§ **Task prompt**: Copy the rows below word for word, from the first line through the line with "point(200,32)".

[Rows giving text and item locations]
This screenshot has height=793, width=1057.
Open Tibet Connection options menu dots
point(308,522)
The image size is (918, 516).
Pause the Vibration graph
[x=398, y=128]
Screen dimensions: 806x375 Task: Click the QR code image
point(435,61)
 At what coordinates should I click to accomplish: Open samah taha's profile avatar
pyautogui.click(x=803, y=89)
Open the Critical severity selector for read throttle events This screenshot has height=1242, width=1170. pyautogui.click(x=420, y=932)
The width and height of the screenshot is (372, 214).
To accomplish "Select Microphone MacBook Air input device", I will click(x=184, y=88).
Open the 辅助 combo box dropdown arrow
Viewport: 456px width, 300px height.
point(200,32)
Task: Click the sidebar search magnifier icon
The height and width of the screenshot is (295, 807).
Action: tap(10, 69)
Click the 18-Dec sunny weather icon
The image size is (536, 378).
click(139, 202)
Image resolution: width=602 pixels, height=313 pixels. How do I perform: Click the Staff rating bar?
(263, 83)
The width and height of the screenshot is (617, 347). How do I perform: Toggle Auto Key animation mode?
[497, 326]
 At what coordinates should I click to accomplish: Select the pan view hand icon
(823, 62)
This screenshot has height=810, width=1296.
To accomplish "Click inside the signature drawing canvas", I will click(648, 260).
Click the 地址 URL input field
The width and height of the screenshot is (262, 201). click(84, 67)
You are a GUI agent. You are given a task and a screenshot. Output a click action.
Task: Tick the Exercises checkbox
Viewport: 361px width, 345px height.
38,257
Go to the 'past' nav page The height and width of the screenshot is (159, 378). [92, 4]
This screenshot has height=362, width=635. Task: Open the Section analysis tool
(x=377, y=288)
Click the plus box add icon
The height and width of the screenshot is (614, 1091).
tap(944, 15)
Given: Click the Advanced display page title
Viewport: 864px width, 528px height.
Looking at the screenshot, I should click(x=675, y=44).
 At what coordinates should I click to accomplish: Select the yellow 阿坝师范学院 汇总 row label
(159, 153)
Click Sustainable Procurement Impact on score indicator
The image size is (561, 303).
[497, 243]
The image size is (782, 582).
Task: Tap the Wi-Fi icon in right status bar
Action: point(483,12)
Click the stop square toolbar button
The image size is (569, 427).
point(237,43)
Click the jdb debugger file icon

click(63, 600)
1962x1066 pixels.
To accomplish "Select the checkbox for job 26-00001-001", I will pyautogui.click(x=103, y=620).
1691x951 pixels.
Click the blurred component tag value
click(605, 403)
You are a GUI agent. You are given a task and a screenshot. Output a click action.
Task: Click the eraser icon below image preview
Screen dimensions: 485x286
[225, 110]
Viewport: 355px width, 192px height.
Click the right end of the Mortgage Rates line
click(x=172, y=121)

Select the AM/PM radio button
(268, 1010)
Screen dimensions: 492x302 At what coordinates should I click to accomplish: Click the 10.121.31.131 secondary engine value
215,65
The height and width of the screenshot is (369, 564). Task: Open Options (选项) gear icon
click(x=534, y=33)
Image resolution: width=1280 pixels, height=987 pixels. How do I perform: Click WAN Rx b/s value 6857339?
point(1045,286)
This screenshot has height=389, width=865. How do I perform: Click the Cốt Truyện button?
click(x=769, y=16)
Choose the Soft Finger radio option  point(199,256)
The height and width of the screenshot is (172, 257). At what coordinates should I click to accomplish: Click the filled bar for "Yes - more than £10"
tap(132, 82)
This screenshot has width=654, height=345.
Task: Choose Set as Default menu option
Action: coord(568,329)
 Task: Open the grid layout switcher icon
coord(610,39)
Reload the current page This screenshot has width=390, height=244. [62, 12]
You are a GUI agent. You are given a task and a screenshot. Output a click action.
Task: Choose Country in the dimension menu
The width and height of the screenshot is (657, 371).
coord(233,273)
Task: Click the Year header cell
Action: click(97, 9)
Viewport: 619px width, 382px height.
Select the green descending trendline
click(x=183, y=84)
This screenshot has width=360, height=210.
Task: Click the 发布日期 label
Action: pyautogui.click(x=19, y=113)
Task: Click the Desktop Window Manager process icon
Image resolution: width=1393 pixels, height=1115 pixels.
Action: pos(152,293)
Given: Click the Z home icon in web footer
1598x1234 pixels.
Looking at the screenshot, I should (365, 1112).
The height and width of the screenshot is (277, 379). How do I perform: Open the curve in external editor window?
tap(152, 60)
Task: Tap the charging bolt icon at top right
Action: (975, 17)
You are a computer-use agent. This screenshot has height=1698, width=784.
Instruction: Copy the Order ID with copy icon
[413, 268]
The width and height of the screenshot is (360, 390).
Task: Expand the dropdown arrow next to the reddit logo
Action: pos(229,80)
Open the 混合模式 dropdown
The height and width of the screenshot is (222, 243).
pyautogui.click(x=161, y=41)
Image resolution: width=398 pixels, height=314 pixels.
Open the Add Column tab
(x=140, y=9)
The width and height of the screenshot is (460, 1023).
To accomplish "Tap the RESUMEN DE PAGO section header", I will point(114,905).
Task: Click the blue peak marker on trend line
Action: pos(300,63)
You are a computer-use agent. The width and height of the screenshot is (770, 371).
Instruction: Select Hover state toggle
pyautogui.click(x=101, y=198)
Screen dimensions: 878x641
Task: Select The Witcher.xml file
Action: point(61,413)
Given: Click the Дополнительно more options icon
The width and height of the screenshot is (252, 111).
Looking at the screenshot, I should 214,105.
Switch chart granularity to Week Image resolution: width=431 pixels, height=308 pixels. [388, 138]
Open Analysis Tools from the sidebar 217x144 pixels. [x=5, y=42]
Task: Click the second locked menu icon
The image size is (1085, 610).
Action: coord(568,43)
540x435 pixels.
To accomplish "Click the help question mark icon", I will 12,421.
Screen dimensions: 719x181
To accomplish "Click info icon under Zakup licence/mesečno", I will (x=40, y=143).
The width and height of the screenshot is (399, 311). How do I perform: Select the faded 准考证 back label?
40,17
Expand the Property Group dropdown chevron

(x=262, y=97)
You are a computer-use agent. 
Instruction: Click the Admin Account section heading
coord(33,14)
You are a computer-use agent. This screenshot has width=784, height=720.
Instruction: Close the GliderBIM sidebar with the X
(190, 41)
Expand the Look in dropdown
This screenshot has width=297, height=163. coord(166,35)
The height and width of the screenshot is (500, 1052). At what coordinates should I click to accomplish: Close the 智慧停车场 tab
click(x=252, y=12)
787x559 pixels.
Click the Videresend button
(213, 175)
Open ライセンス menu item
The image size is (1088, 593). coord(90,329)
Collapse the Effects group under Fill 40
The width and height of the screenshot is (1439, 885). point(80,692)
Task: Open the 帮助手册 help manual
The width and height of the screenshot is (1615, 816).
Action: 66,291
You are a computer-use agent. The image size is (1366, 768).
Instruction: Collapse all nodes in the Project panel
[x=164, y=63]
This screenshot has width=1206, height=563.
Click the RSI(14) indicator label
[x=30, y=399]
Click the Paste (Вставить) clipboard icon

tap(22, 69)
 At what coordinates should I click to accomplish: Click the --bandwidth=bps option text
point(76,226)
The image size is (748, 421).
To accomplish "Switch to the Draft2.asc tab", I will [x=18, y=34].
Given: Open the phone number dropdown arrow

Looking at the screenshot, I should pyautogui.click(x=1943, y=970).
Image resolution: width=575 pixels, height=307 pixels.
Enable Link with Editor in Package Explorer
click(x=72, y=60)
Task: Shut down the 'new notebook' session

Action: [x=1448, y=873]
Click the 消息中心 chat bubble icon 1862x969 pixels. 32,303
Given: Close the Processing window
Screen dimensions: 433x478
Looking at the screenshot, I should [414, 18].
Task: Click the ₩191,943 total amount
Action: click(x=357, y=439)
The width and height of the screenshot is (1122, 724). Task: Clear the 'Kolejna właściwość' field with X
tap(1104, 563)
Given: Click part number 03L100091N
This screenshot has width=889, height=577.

§ **Problem solution**:
This screenshot has height=793, width=1057.
Open Tibet Connection options menu dots
point(308,522)
The image size is (918, 516).
Pause the Vibration graph
[x=398, y=128]
Screen dimensions: 806x375 Task: Click the QR code image
point(435,61)
 At what coordinates should I click to accomplish: Open samah taha's profile avatar
pyautogui.click(x=803, y=89)
Open the Critical severity selector for read throttle events This screenshot has height=1242, width=1170. pyautogui.click(x=420, y=932)
The width and height of the screenshot is (372, 214).
To accomplish "Select Microphone MacBook Air input device", I will click(x=184, y=88).
Open the 辅助 combo box dropdown arrow
Viewport: 456px width, 300px height.
point(200,32)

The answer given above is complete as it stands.